Tarde triste
Jacques Sagot
Mi abuelita materna era chilena. Tenía la habilidad de hacer portales lindísimos.
Cuando la exhumaron, cinco años después de su muerte, el ataúd estaba completamente desintegrado.
Le ponía musgo, y toda suerte de animalitos multicolores: recuerdo camellos que movían la cabeza y reyes magos de porcelana.
Curiosamente, el vestido gris con que la habían enterrado estaba intacto.
Senderos, bosquecitos, pastores, criaturitas de toda suerte, y en lo alto de una colina, la divina morada, iluminada por una luz interior que acaso fuese una bujía disimulada bajo la hierba.
Sacaron el esqueleto, y al jalarlo hacia el exterior -cuenta mi Mamá- se le cayó el cráneo.
Nosotros a veces le robábamos uno que otro animalito: ¡eran tantos y tan bonitos!

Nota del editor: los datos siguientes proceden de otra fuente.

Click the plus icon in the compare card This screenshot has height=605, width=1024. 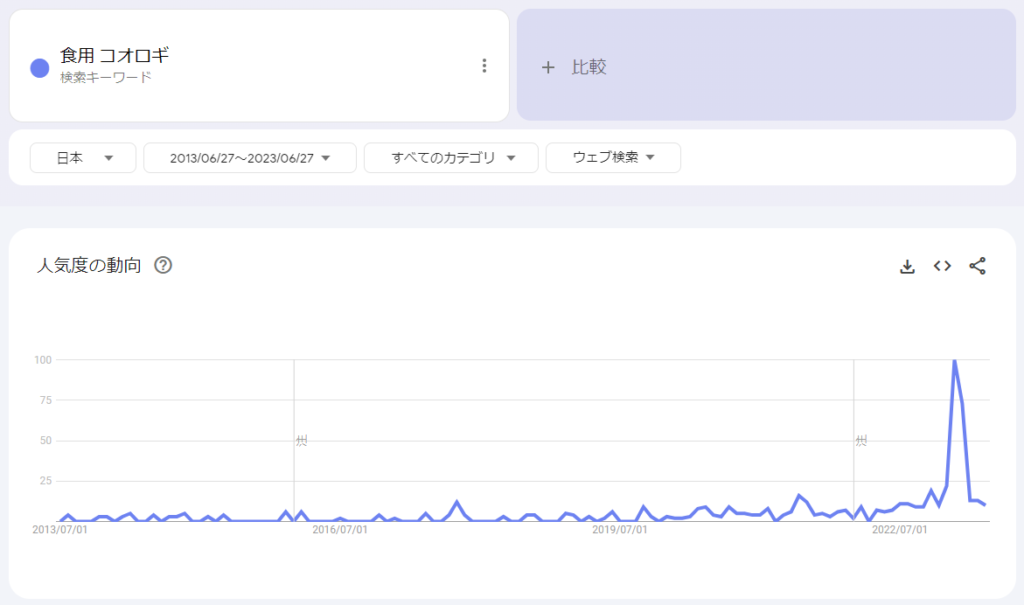pyautogui.click(x=547, y=67)
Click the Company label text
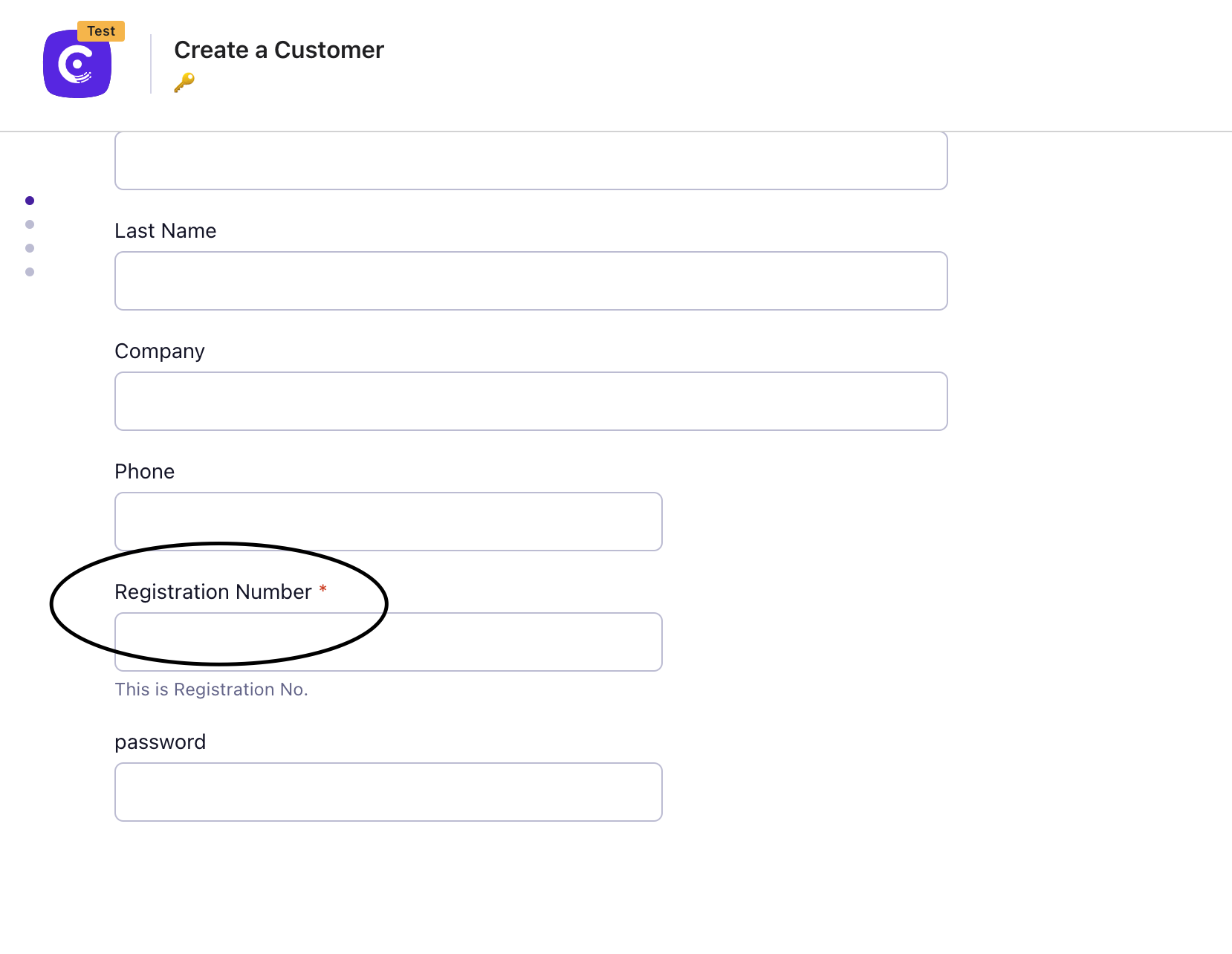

Aquellos portales eran cornucopias de maravillas y objetos coloridos y relucientes.
Mi madre recuerda -casi con risa- el momento en que se le desprendió la cabeza.
Al dar la hora santa del veinticinco de diciembre, ponía al Niño Dios en su cunita. Lo hacía con esmero, y nos pedía guardar silencio. Era un momento de unción y recogimiento.
De las cuencas de su cráneo brotaban las cucarachas.
Mi abuela sonreía, y a veces también lloraba. Era una mujer buena que había vivido en la miseria y no había tenido la oportunidad de cultivarse.
Sus huesos fueron arrojados al osario, para inmediata cremación.
Ese pesebre era su microcosmos mágico, el único lugar en el que había logrado expresar su creatividad, su veta de artista y de paisajista. Imposible evocarla sin recordar su pasito: nadie capaz de hacer algo tan bello puede ser menos que poeta.
No resta nada, absolutamente nada de su ser físico. No tuvo siquiera derecho a reposar para siempre en una tumba. Así como en vida se vio obligada a estar cambiando permanentemente de residencia debido a su insolvencia para pagar el alquiler, tuvo su cadáver que ser desahuciado de su diminuto habitáculo.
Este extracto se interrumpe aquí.